• **Records for this task**:
+ + + +

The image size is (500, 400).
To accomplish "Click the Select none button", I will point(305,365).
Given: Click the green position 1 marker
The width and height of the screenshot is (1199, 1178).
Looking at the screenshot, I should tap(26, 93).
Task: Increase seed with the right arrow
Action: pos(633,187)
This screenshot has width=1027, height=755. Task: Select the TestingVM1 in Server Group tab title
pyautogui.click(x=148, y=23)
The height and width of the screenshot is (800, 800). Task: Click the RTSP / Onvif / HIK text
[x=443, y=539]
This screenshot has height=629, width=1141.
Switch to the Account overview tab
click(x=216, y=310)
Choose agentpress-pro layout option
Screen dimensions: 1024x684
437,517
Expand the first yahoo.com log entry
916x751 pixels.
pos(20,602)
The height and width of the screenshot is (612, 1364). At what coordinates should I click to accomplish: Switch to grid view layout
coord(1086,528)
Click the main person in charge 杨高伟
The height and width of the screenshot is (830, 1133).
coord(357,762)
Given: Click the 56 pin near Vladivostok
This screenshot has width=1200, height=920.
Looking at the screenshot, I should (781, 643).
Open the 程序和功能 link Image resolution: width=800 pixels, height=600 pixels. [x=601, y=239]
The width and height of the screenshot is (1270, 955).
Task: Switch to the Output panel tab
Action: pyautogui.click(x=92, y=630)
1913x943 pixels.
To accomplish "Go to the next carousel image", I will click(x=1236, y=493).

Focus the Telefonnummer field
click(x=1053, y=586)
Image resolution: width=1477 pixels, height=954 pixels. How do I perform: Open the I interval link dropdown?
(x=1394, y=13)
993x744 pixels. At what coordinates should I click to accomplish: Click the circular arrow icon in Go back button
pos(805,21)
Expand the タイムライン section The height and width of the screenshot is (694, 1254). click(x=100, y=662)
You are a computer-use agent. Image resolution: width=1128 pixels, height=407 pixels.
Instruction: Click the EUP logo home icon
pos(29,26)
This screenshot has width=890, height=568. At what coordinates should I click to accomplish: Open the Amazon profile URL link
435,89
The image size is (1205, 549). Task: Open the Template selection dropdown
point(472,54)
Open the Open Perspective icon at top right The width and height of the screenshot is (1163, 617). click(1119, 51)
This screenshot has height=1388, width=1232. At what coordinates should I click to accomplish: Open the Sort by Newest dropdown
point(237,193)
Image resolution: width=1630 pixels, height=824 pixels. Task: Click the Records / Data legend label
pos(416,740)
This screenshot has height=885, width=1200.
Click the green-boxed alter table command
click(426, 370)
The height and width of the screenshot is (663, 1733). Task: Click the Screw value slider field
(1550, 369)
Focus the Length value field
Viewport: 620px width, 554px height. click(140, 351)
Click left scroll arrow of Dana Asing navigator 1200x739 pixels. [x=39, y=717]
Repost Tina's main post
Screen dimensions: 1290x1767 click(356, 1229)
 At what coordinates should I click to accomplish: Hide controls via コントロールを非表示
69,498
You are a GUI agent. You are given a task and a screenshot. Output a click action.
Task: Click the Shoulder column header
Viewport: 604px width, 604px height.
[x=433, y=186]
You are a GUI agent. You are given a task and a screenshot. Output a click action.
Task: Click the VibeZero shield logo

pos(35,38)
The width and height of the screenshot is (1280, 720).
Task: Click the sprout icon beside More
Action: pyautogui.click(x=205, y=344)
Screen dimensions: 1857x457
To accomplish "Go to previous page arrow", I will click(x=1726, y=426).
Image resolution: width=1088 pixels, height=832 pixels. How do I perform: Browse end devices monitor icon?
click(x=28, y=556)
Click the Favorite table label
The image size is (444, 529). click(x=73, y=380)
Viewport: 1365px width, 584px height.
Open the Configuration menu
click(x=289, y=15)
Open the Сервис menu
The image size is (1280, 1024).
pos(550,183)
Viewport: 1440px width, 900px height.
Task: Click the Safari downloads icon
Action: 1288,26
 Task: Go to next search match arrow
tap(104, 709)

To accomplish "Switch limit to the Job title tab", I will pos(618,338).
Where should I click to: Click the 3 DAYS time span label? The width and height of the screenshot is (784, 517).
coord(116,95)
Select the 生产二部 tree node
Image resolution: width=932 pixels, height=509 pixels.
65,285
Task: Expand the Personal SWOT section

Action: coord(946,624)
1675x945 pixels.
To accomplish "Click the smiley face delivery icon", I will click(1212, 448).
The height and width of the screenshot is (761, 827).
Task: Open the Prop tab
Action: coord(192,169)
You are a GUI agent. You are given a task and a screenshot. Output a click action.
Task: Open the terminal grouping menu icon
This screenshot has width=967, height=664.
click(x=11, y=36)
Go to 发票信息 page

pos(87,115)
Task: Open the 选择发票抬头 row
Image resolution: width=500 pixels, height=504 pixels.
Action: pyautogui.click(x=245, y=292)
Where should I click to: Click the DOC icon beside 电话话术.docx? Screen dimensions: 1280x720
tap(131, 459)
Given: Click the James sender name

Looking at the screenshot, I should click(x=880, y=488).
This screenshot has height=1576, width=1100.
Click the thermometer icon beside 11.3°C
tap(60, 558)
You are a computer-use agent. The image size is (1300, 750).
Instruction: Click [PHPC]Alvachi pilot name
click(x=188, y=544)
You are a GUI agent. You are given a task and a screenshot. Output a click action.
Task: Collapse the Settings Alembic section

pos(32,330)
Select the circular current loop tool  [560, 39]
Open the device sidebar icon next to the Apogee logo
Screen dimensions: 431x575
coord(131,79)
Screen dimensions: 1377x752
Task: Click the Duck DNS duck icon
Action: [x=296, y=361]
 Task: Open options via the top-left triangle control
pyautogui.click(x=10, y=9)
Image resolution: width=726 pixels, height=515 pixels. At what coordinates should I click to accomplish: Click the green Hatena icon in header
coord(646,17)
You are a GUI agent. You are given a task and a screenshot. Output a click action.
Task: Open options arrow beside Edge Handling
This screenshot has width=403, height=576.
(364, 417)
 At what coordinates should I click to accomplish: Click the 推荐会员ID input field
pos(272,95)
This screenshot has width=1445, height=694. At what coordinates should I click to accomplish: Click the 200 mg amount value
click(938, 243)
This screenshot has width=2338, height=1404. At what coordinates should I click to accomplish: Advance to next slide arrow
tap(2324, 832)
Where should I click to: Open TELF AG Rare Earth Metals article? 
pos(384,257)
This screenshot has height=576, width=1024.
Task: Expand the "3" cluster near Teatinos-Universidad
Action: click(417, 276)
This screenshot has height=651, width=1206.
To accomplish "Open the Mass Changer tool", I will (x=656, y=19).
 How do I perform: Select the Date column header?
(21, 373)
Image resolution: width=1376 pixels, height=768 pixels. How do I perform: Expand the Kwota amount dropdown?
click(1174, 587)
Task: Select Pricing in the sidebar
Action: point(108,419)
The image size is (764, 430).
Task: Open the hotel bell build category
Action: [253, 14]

+ + + +

• **What is being asked**: Could you copy every record above exactly as it stands?

• **Response to this exercise**:
The image size is (500, 400).
To accomplish "Click the Select none button", I will point(305,365).
Given: Click the green position 1 marker
The width and height of the screenshot is (1199, 1178).
Looking at the screenshot, I should tap(26, 93).
Task: Increase seed with the right arrow
Action: pos(633,187)
This screenshot has width=1027, height=755. Task: Select the TestingVM1 in Server Group tab title
pyautogui.click(x=148, y=23)
The height and width of the screenshot is (800, 800). Task: Click the RTSP / Onvif / HIK text
[x=443, y=539]
This screenshot has height=629, width=1141.
Switch to the Account overview tab
click(x=216, y=310)
Choose agentpress-pro layout option
Screen dimensions: 1024x684
437,517
Expand the first yahoo.com log entry
916x751 pixels.
pos(20,602)
The height and width of the screenshot is (612, 1364). At what coordinates should I click to accomplish: Switch to grid view layout
coord(1086,528)
Click the main person in charge 杨高伟
The height and width of the screenshot is (830, 1133).
coord(357,762)
Given: Click the 56 pin near Vladivostok
This screenshot has width=1200, height=920.
Looking at the screenshot, I should (781, 643).
Open the 程序和功能 link Image resolution: width=800 pixels, height=600 pixels. [x=601, y=239]
The width and height of the screenshot is (1270, 955).
Task: Switch to the Output panel tab
Action: pyautogui.click(x=92, y=630)
1913x943 pixels.
To accomplish "Go to the next carousel image", I will click(x=1236, y=493).

Focus the Telefonnummer field
click(x=1053, y=586)
Image resolution: width=1477 pixels, height=954 pixels. How do I perform: Open the I interval link dropdown?
(x=1394, y=13)
993x744 pixels. At what coordinates should I click to accomplish: Click the circular arrow icon in Go back button
pos(805,21)
Expand the タイムライン section The height and width of the screenshot is (694, 1254). click(x=100, y=662)
You are a computer-use agent. Image resolution: width=1128 pixels, height=407 pixels.
Instruction: Click the EUP logo home icon
pos(29,26)
This screenshot has width=890, height=568. At what coordinates should I click to accomplish: Open the Amazon profile URL link
435,89
The image size is (1205, 549). Task: Open the Template selection dropdown
point(472,54)
Open the Open Perspective icon at top right The width and height of the screenshot is (1163, 617). click(1119, 51)
This screenshot has height=1388, width=1232. At what coordinates should I click to accomplish: Open the Sort by Newest dropdown
point(237,193)
Image resolution: width=1630 pixels, height=824 pixels. Task: Click the Records / Data legend label
pos(416,740)
This screenshot has height=885, width=1200.
Click the green-boxed alter table command
click(426, 370)
The height and width of the screenshot is (663, 1733). Task: Click the Screw value slider field
(1550, 369)
Focus the Length value field
Viewport: 620px width, 554px height. click(140, 351)
Click left scroll arrow of Dana Asing navigator 1200x739 pixels. [x=39, y=717]
Repost Tina's main post
Screen dimensions: 1290x1767 click(356, 1229)
 At what coordinates should I click to accomplish: Hide controls via コントロールを非表示
69,498
You are a GUI agent. You are given a task and a screenshot. Output a click action.
Task: Click the Shoulder column header
Viewport: 604px width, 604px height.
[x=433, y=186]
You are a GUI agent. You are given a task and a screenshot. Output a click action.
Task: Click the VibeZero shield logo

pos(35,38)
The width and height of the screenshot is (1280, 720).
Task: Click the sprout icon beside More
Action: pyautogui.click(x=205, y=344)
Screen dimensions: 1857x457
To accomplish "Go to previous page arrow", I will click(x=1726, y=426).
Image resolution: width=1088 pixels, height=832 pixels. How do I perform: Browse end devices monitor icon?
click(x=28, y=556)
Click the Favorite table label
The image size is (444, 529). click(x=73, y=380)
Viewport: 1365px width, 584px height.
Open the Configuration menu
click(x=289, y=15)
Open the Сервис menu
The image size is (1280, 1024).
pos(550,183)
Viewport: 1440px width, 900px height.
Task: Click the Safari downloads icon
Action: 1288,26
 Task: Go to next search match arrow
tap(104, 709)

To accomplish "Switch limit to the Job title tab", I will pos(618,338).
Where should I click to: Click the 3 DAYS time span label? The width and height of the screenshot is (784, 517).
coord(116,95)
Select the 生产二部 tree node
Image resolution: width=932 pixels, height=509 pixels.
65,285
Task: Expand the Personal SWOT section

Action: coord(946,624)
1675x945 pixels.
To accomplish "Click the smiley face delivery icon", I will click(1212, 448).
The height and width of the screenshot is (761, 827).
Task: Open the Prop tab
Action: coord(192,169)
You are a GUI agent. You are given a task and a screenshot. Output a click action.
Task: Open the terminal grouping menu icon
This screenshot has width=967, height=664.
click(x=11, y=36)
Go to 发票信息 page

pos(87,115)
Task: Open the 选择发票抬头 row
Image resolution: width=500 pixels, height=504 pixels.
Action: pyautogui.click(x=245, y=292)
Where should I click to: Click the DOC icon beside 电话话术.docx? Screen dimensions: 1280x720
tap(131, 459)
Given: Click the James sender name

Looking at the screenshot, I should click(x=880, y=488).
This screenshot has height=1576, width=1100.
Click the thermometer icon beside 11.3°C
tap(60, 558)
You are a computer-use agent. The image size is (1300, 750).
Instruction: Click [PHPC]Alvachi pilot name
click(x=188, y=544)
You are a GUI agent. You are given a task and a screenshot. Output a click action.
Task: Collapse the Settings Alembic section

pos(32,330)
Select the circular current loop tool  [560, 39]
Open the device sidebar icon next to the Apogee logo
Screen dimensions: 431x575
coord(131,79)
Screen dimensions: 1377x752
Task: Click the Duck DNS duck icon
Action: [x=296, y=361]
 Task: Open options via the top-left triangle control
pyautogui.click(x=10, y=9)
Image resolution: width=726 pixels, height=515 pixels. At what coordinates should I click to accomplish: Click the green Hatena icon in header
coord(646,17)
You are a GUI agent. You are given a task and a screenshot. Output a click action.
Task: Open options arrow beside Edge Handling
This screenshot has width=403, height=576.
(364, 417)
 At what coordinates should I click to accomplish: Click the 推荐会员ID input field
pos(272,95)
This screenshot has width=1445, height=694. At what coordinates should I click to accomplish: Click the 200 mg amount value
click(938, 243)
This screenshot has width=2338, height=1404. At what coordinates should I click to accomplish: Advance to next slide arrow
tap(2324, 832)
Where should I click to: Open TELF AG Rare Earth Metals article? 
pos(384,257)
This screenshot has height=576, width=1024.
Task: Expand the "3" cluster near Teatinos-Universidad
Action: click(417, 276)
This screenshot has height=651, width=1206.
To accomplish "Open the Mass Changer tool", I will (x=656, y=19).
 How do I perform: Select the Date column header?
(21, 373)
Image resolution: width=1376 pixels, height=768 pixels. How do I perform: Expand the Kwota amount dropdown?
click(1174, 587)
Task: Select Pricing in the sidebar
Action: point(108,419)
The image size is (764, 430).
Task: Open the hotel bell build category
Action: [253, 14]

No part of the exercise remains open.